Is your mortgage loan too good to be true? Beware
You’ve waited long to buy that dream home and now you think you are ready. You check the market and come across an unbelievable loan offer. It’s just too good to be true. What should you do? Tread very carefully. Such loans usually come with caveats that are invisible initially but will drain you of your money slowly. It is important to remember three things should you ever find yourself faced with this type of situation:
One of the first things you should check before you go in for a home is if you can afford it. If you cannot afford to buy the home, don’t buy it. There are some serious arguments that suggest that the so-called tax advantage to owning a home may be somewhat overstated.
If you think it just might be possible to buy the home then examine your finances first. Determine how much the house is worth and readjust your budget accordingly. Sometimes, you may be face a temporary financial problem. If that is the case, then go in for the home after examining if the loan is good and meets with your requirements. If your financial affairs will take longer to sort out, then it is important to realign your budget so you can afford to make payments on your mortgage loan. But if you cannot sort out your problems try throwing in the towel. It may be a painful decision but will be beneficial in the long run.
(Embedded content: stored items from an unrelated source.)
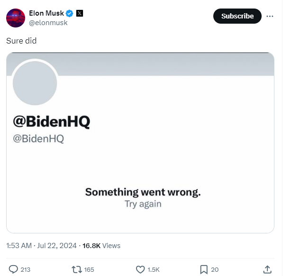The width and height of the screenshot is (291, 276).
Task: Click the 16.8K Views count
Action: (x=101, y=246)
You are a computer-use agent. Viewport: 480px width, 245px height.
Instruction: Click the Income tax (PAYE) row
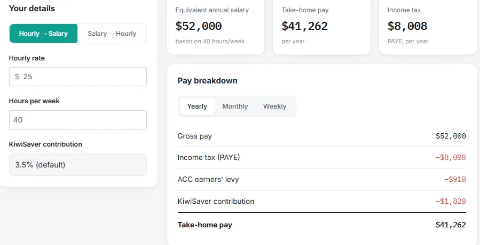click(x=322, y=158)
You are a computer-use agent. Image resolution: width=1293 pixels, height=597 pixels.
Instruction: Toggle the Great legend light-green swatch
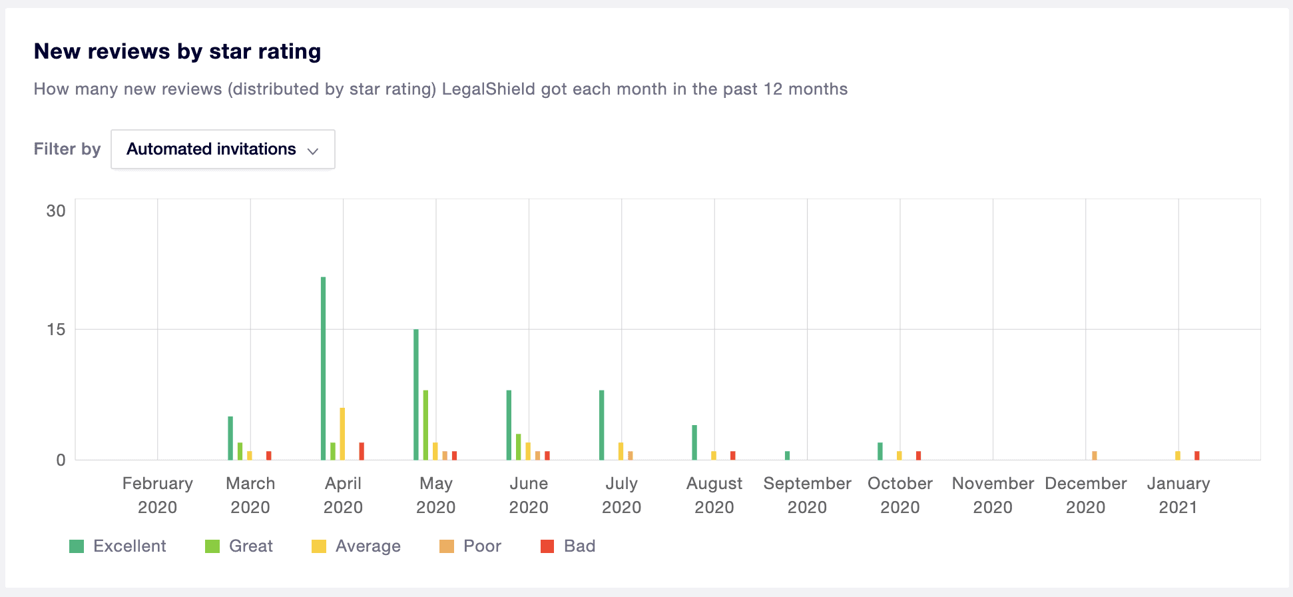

If you were very tempted and ended up buying a home with a sub-prime loan, don’t worry. You still have options before you. If you cannot afford your home, attempt to sell it before the lender forecloses. You may find that during the brief time you lived in the house, the property may have appreciated giving you some exit money in the process.
But the best option still is to stay away from sub-prime loans. Some of the most common ways to save money on that mortgage are the ones easiest done before you look for a home: Fix your credit score, save for the down payment, re-adjust your budgets.